Ähnlich brillant wie im Fall von Hiss Golden Messenger hat sich das Songwriting bei FAYE WEBSTER entwickelt - allerdings in rasant kurzer Zeit, denn diese Musikerin aus Atlanta/Georgia ist erst 23. Und doch klingt ihr bereits viertes Album "I Know I'm Funny haha" (25.6.) wie das Werk einer sehr viel reiferen Künstlerin. Ein ganz großer Wurf.
Websters Vorliebe für die Pedal-Steel-Gitarre verbindet ihre Musik mit Country, aber sie verzichtet auf jeglichen Ländler-Kitsch und mischt lieber zarte Folk- oder Soul-Elemente (etwa "In A Good Way") hinzu. Getragen vom leicht nasalen, mädchenhaften Gesang entsteht ein wunderbar luftiger Sound, der an Klassiker von Carole King oder an Aimee Mann erinnert. Und die Texte - mal froh angesichts einer gelingenden Beziehung, aber oft auch nachdenklich oder traurig - lohnen definitiv genaues Zuhören.
Eine viel kompliziertere Geschichte steht hinter dem neuen Album von RYAN ADAMS. "Big Colors" (11.6.) war schon vor längerer Zeit fertig und sollte die Laufbahn des 2000/2001 mit "Heartbreaker" und "Gold" als große Hoffnung gestarteten Amerikaners neu beflügeln.

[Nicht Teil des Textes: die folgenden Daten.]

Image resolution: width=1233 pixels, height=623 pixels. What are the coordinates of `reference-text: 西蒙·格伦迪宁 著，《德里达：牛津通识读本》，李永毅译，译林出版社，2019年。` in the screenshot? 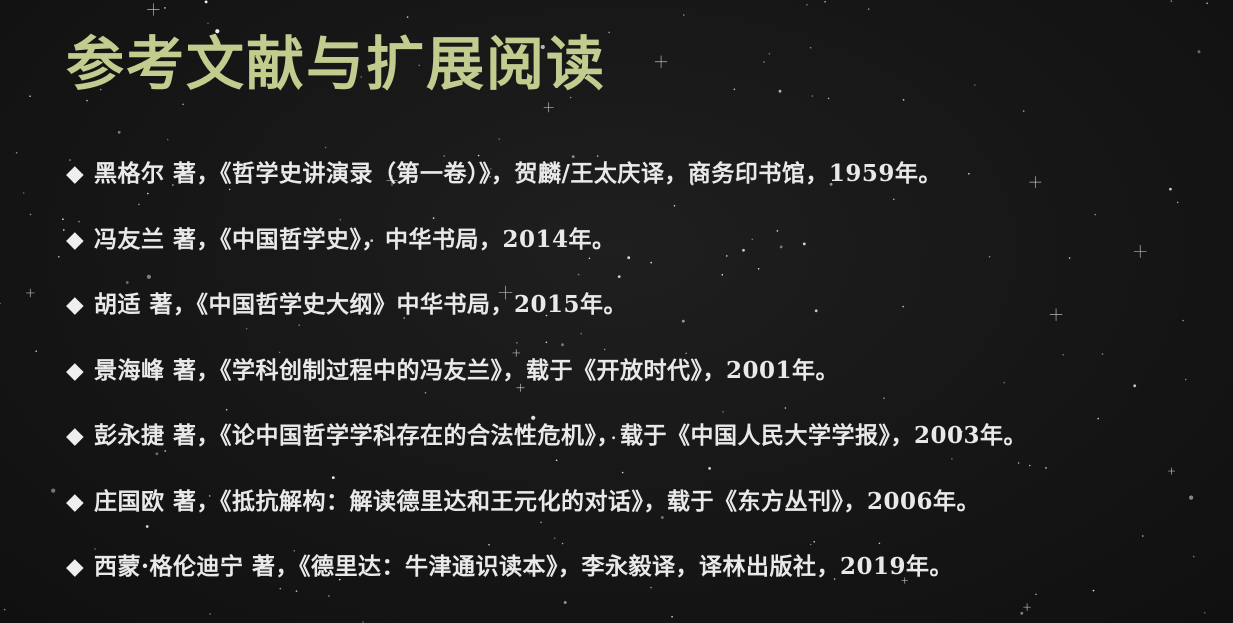 It's located at (524, 566).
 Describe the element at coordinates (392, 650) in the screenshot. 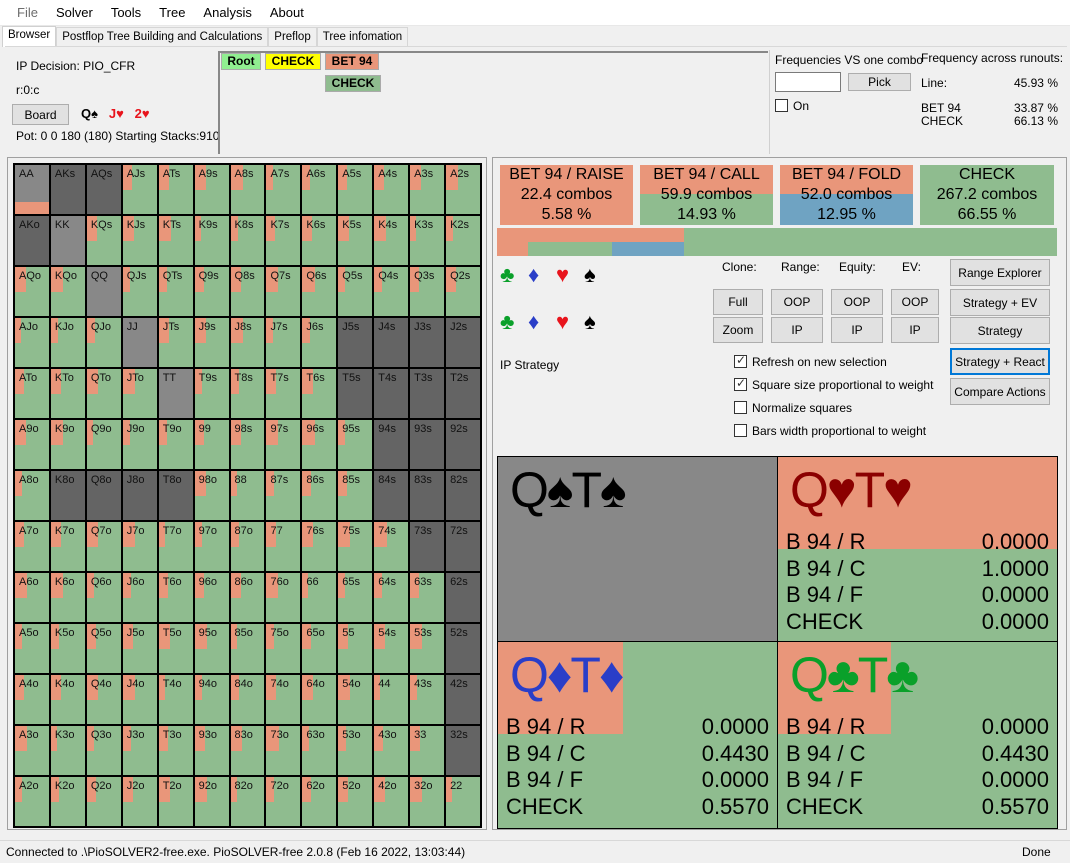

I see `hand-cell: 54s` at that location.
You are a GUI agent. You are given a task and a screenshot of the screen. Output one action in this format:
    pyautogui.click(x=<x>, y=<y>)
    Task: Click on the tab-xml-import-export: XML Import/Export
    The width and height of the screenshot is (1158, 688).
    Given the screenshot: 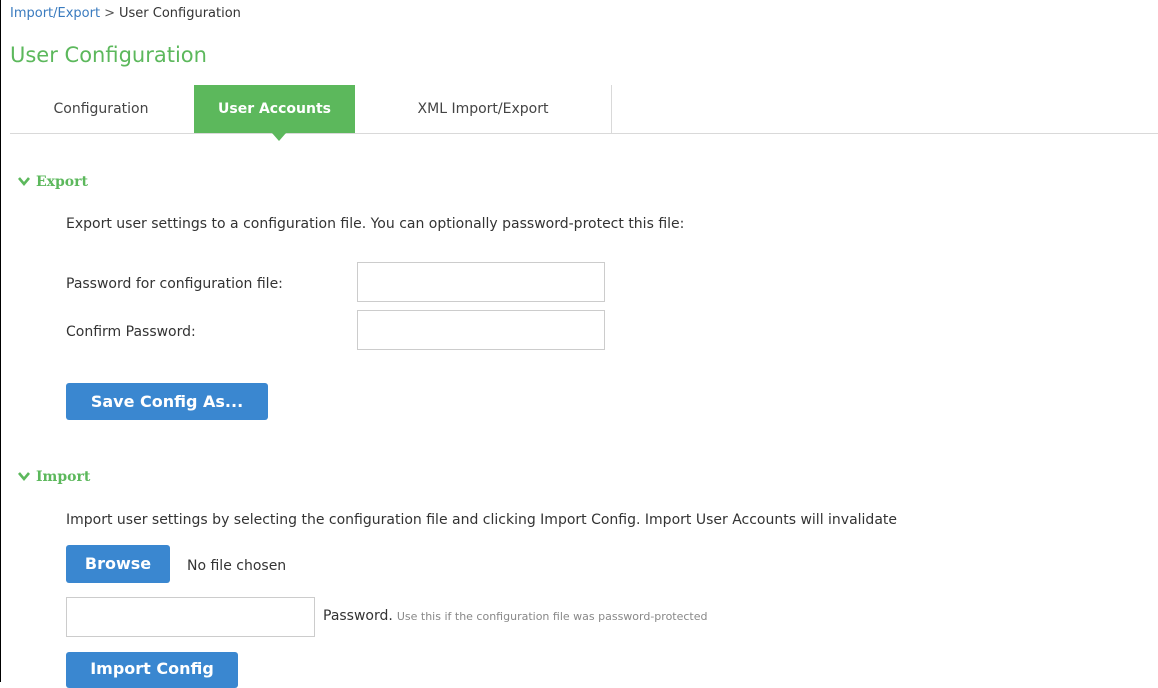 What is the action you would take?
    pyautogui.click(x=484, y=109)
    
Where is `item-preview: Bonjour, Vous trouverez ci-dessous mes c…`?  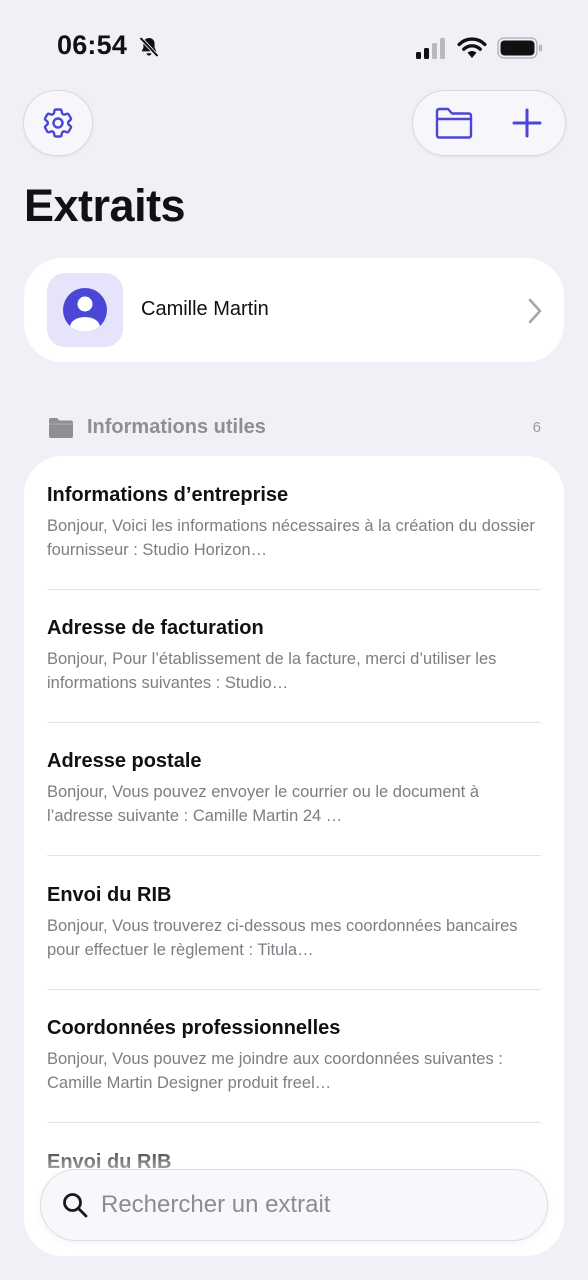
item-preview: Bonjour, Vous trouverez ci-dessous mes c… is located at coordinates (282, 938).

Dann kamen 2019 schwere Vorwürfe des Missbrauchs von mehreren Adams-Partnerinnen und -Kolleginnen auf; der begnadete Singer-Songwriter aus North Carolina besetzte plötzlich eine Schurkenrolle in der MeToo-Debatte.
Nach einer öffentlichen Bitte um Verzeihung und dem schüchternen, gleichwohl hörenswerten Folkpop-Comeback "Wednesdays" im Dezember knüpft Adams (46) auf "Big Colors" nun beim großformatigen Americana-Sound früherer Zeiten an. Es gibt einige sehr starke Songs, wuchtige Arrangements, einen Sänger in Hochform - und doch hört man neue Alben des gefallenen Folkrock-Helden wohl noch eine Weile irgendwie anders als damals beim grandiosen Karrierestart.

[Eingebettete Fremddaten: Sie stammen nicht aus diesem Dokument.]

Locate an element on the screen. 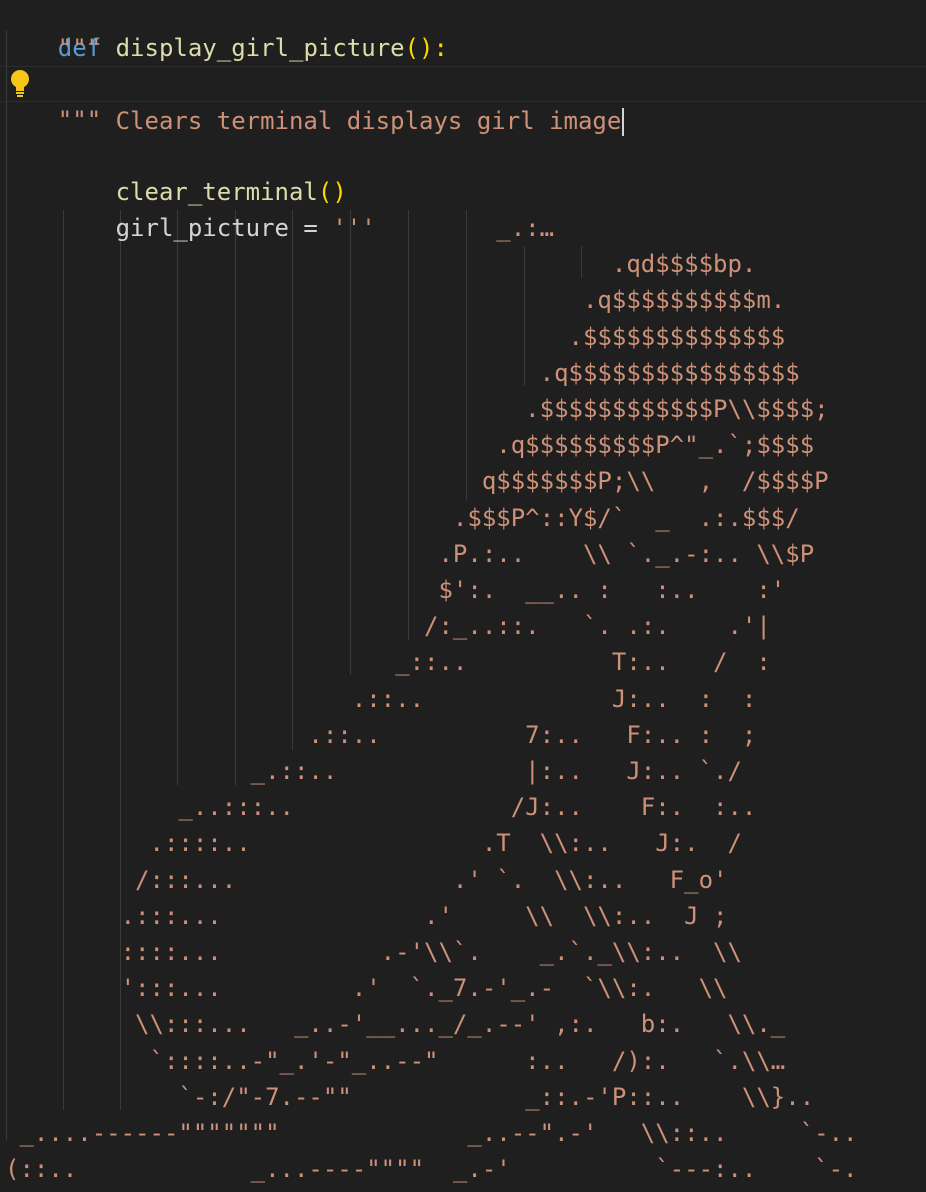  code-line: girl_picture = ''' is located at coordinates (463, 208).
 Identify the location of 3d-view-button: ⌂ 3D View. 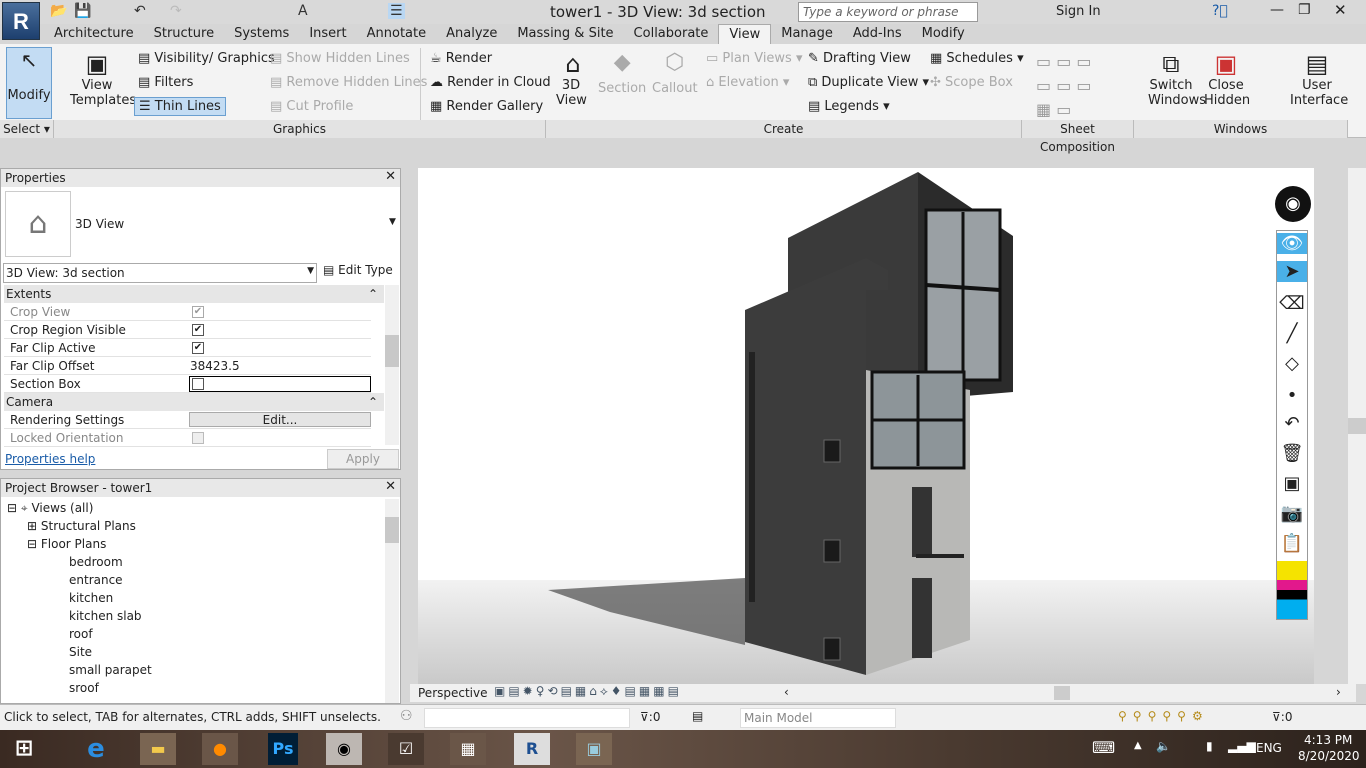
(573, 79).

Ganz ohne bitteren Beigeschmack kann man indes die ebenfalls im Juni erschienenen Platten von zwei US-Veteranen aus der Abteilung Alternative-Country und Roots-Rock genießen:
GARY LOURIS, Chef der stets sträflich unterbewerteten Band The Jayhawks aus Minneapolis, lässt seine Fans mit "Jump For Joy" (4.6.) tatsächlich vor Freude Luftsprünge machen. Neben amerikanischen Ikonen wie Byrds, Beach Boys oder Big Star gehörten immer schon die Beatles zu den Vorbildern des mittlerweile 66-jährigen Sängers und Gitarristen - so perfekt wie jetzt auf seinem zweiten Soloalbum hat er die Stil-Symbiose aber noch nie hinbekommen. Dass Louris die zehn meist recht opulenten Stücke komplett selbst eingespielt und produziert hat, macht die Sache noch erstaunlicher.

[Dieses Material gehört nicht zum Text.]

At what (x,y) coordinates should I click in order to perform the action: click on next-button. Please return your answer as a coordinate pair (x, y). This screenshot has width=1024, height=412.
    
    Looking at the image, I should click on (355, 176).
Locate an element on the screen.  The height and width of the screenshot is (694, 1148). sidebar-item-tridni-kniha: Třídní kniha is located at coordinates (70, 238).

Und auch CHRIS ECKMAN, langjähriger Frontmann der hoch geachteten US-Folkrocker The Walkabouts, seitdem als experimentierfreudiger Solo-Musiker und Produzent aktiv, hat noch einmal alles aus sich herausgeholt. "Where The Spirit Rests" (4.6.) konzentriert sich in sieben teils epischen Liedern auf die raunende Stimme des inzwischen in Slowenien lebenden 60-Jährigen, seine Gitarren und seine unaufdringlichen Soundeffekte. Obwohl es in den Texten auch um schwierige Themen wie Verlust, Desorientierung oder Suche nach Heimat geht, verströmt Eckmans Album eine friedvolle Behaglichkeit.